I thought Al Gore ascending to the top of an auditorium in a cherry picker was the height of global warming sensationalism — the most excited someone could be about global warming in a public sphere.
I was wrong.
UT alumna Perla Sarabia Johnson’s debut book, “Global Warning,” brings environmental passion to yet another level.
The novel takes place in the first half of the 21st century and features a young male protagonist named Dustin Jones who must cope with the consequences of severe global warming. Plants and animals have reached almost unfathomable sizes. Temperatures never dip below triple digits. The food market is saturated by a flood of artificial substitutes.
Dairy products are nowhere to be seen.
Yet “Global” is not a completely abstract, free-floating sci-fi novel. Johnson’s journalism training in newspaper, TV and radio aided her thorough research. She consulted many experts, from a horticulture professor at Texas A&M University to a member of the American Society of Civil Engineers to a curator at the Smithsonian.
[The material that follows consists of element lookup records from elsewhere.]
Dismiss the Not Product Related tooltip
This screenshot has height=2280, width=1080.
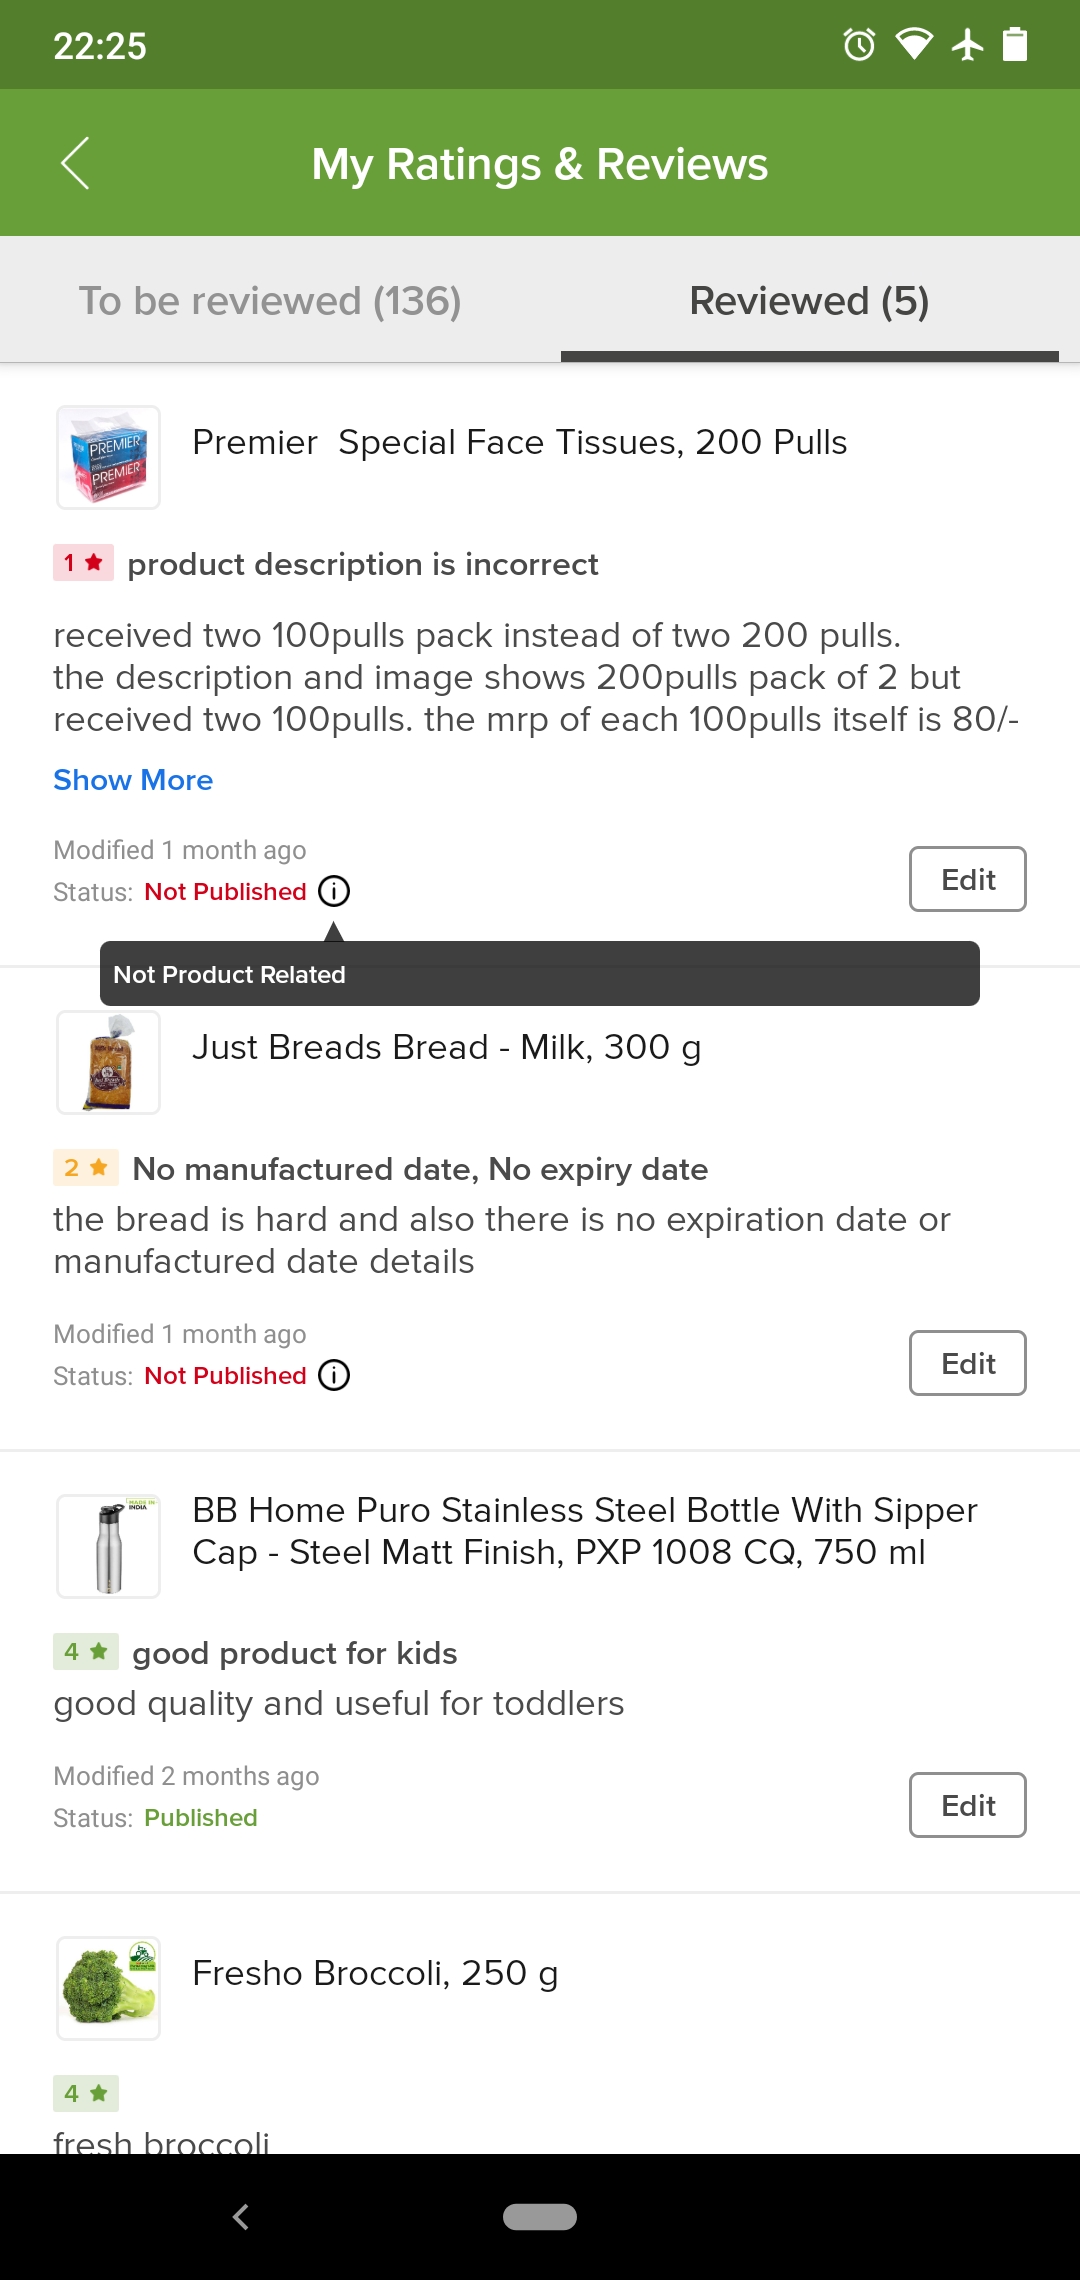(x=540, y=974)
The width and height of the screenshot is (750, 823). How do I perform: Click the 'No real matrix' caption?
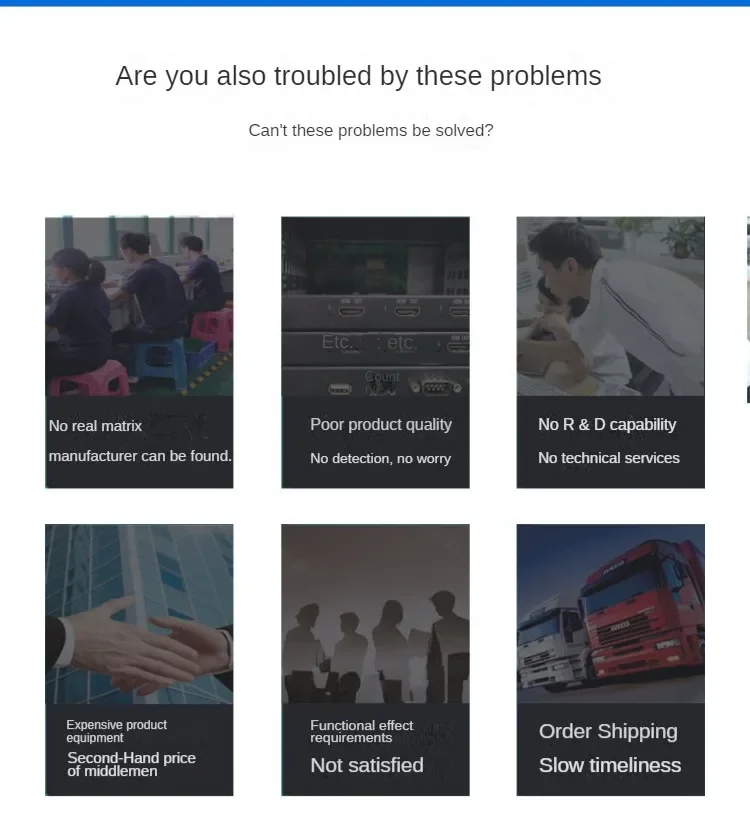point(95,426)
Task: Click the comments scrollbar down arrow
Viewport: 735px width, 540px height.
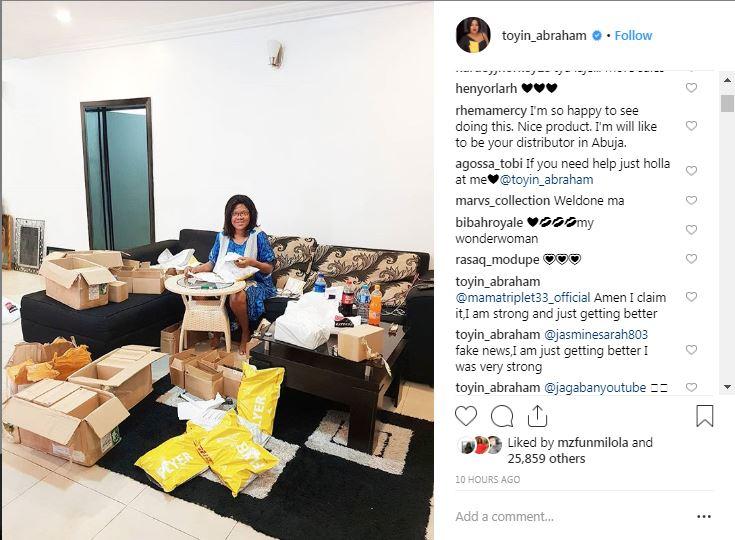Action: [x=728, y=387]
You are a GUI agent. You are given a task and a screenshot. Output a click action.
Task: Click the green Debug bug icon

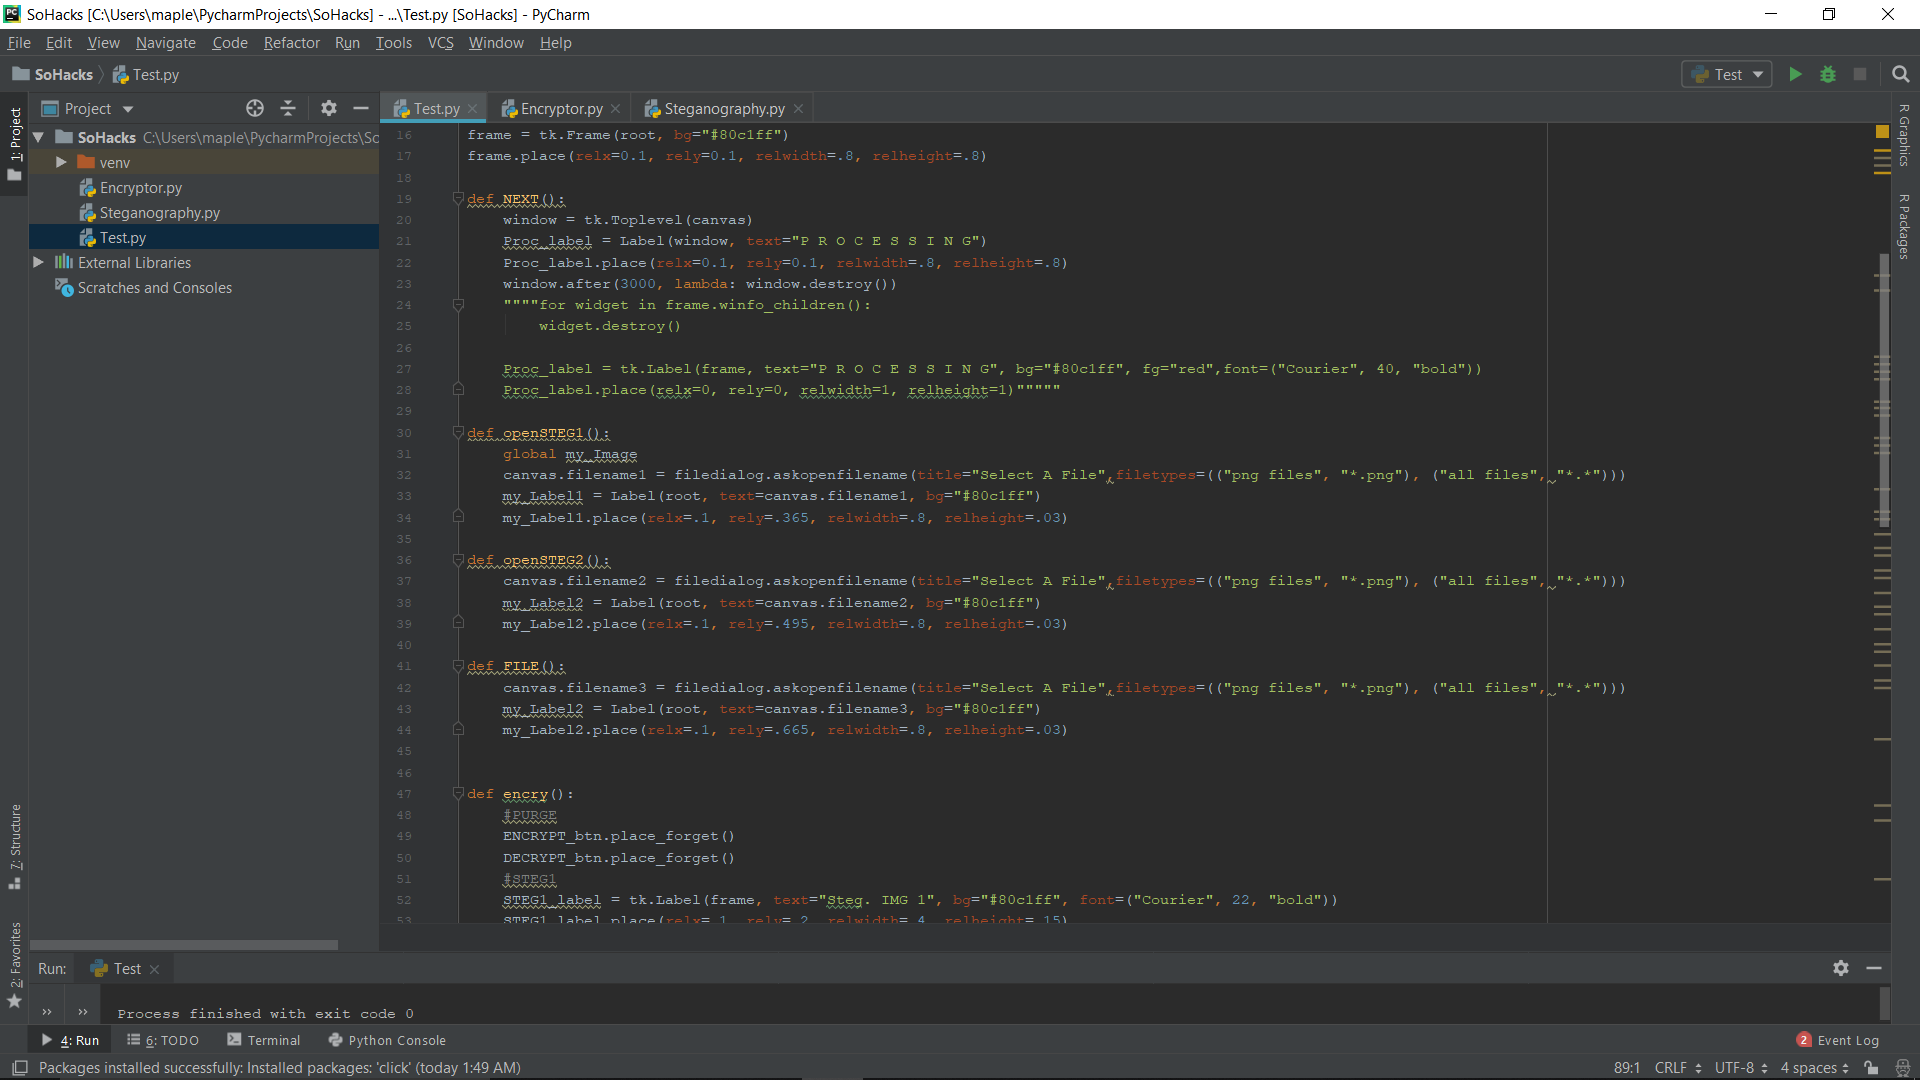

Johnson said the most surprising thing she learned while researching for her book was that her “wild” ideas were often plausible.
The “Dallas Down Under” that Dustin designs in the book? Possible. Johnson’s ideas on futuristic agriculture? Also possible. While the likelihood of these events occurring is slim, she said, the idea of at least minor probability made her “surprised and pleased.”
Johnson also weaves discussions of racial identity into her novel. As a child of two Cuban parents, Johnson is passionate about her culture and is not shy to address it in her work, even through such insidiously silent topics as Latino racism.